[[ Supplied records, beginning ]]

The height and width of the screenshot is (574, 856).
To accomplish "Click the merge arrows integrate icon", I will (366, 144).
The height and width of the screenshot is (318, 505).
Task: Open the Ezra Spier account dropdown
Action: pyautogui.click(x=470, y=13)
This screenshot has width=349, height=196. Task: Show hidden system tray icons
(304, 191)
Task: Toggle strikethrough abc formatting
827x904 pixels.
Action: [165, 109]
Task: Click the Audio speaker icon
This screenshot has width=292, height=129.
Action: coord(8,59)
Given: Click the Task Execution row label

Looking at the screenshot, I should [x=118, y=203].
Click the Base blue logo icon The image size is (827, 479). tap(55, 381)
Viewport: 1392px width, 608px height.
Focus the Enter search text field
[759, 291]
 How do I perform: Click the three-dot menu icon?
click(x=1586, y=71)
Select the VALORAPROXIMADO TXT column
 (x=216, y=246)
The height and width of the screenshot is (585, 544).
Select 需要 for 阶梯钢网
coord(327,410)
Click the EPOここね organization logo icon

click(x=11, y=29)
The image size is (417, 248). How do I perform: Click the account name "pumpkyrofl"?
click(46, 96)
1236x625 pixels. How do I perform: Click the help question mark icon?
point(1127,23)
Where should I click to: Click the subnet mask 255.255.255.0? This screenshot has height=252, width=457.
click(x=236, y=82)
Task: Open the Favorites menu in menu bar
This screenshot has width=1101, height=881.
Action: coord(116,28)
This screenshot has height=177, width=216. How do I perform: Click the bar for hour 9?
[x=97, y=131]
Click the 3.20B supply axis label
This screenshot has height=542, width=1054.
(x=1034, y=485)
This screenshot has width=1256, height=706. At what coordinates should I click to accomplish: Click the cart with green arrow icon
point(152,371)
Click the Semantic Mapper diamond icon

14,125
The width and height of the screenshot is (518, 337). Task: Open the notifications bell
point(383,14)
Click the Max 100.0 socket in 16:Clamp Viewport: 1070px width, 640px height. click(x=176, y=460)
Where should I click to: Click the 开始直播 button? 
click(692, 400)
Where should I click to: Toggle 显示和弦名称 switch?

[[ Supplied records, end ]]

| What is needed |
Show the lines above that have the word "Toggle".

| Response area |
Task: Toggle strikethrough abc formatting
Where should I click to: Toggle 显示和弦名称 switch?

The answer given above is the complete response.